17:58fdobridge: <airlied> Yeah no idea just noticed the tests failing
17:58fdobridge: <airlied> Like I don't think I'm running out of vram after 4000 8k alloca
17:59fdobridge: <airlied> Was old uapi flakes about the same?
18:02fdobridge: <airlied> https://gitlab.freedesktop.org/nouvelles/kernel/-/commit/6aff9ad3d1f69502d43f8d83c7f5297470f9adb6.patch was something I wrote before
18:02fdobridge: <airlied> But I doubt it will make any difference
18:31fdobridge: <airlied> @gfxstrand care to paste the failures.csv from the single thread run?
18:37airlied: dakr: actually if we do remove that limit on pushbuf, I think there's a chance u_memcpya can be overflowed
18:37airlied: but it can probably be overflowed now with the signal/waits stuff
18:39fdobridge: <gfxstrand> https://cdn.discordapp.com/attachments/1034184951790305330/1139266761909354576/message.txt
18:42fdobridge: <airlied> thanks!
20:13dakr: airlied: Oh! Guess, you mean because of "size *= nmemb"?
20:13airlied: yup
20:13airlied: I sent a second patch
20:14airlied: I think we need vmemdup_user_array
20:15dakr: where did you sent them?
20:21airlied: dri-devel + nouveau
20:22airlied: https://patchwork.freedesktop.org/series/122304/
22:46dakr: gfxstrand, airlied: since the pushbuf limit of 512 wasn't enough, what's the worst case amount to expect?
22:51fdobridge: <airlied> Not sure if Vulkan advertised any limit, do we have any limitation other than kmalloc?
22:51fdobridge: <airlied> The ring might have a limit I suppose
22:53dakr: airlied: Just trying to figure out if I want to get rid of an extra copy of this array..
22:56dakr: However, I think we can get rid of it either way. I think I took this over from how I initialize VM_BIND jobs. There I wasn't sure if we will ever have to case where we need to generate jobs from the kernel side and hence don't deal with userptrs, hence I abstracted this part.
23:07dakr: airlied: for the channel it seems to be 1023, but I'm not entirely sure tbh..
23:09fdobridge: <gfxstrand> We can split in userspace if we know the limit.

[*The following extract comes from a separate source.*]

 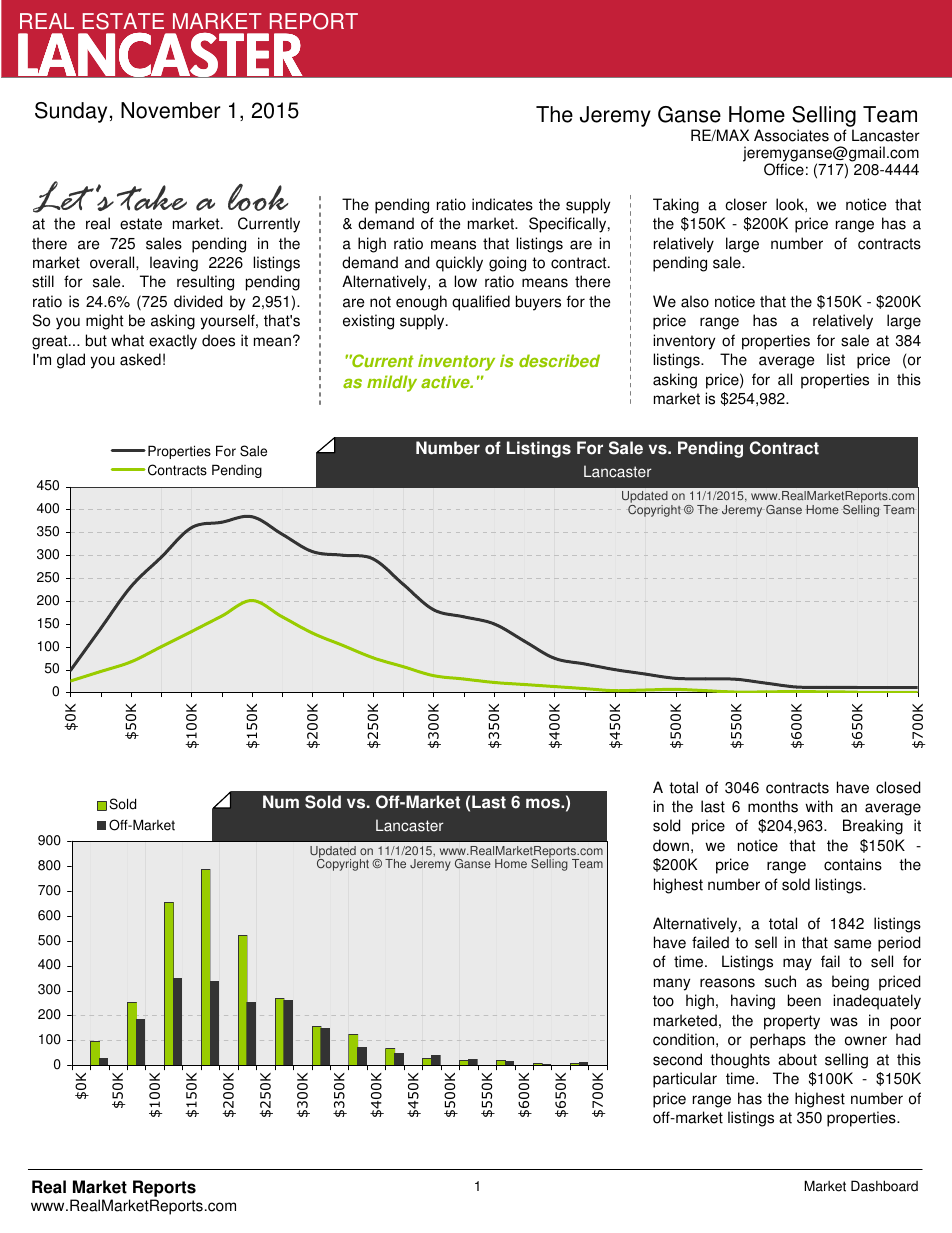 What do you see at coordinates (898, 787) in the screenshot?
I see `closed` at bounding box center [898, 787].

We couldn't before, not practically, but we can now.
23:10fdobridge: <gfxstrand> But so can the kernel
23:10fdobridge: <gfxstrand> Worst case, split the job into N jobs and put the in-fences on the first one and the out-fences on the last one.
23:29dakr: gfxstrand: I think doing it in the kernel would be nice, that nothing userspace should be bothered with.
23:37dakr: My initial idea for jobs larger than the channel size would be to return the scheduler a dummy fence in run_job(), fill up the ring, emit a real fence and in its fence callback fill the ring up again. Once we don't have anything anymore to fill the ring up again signal the dummy fence.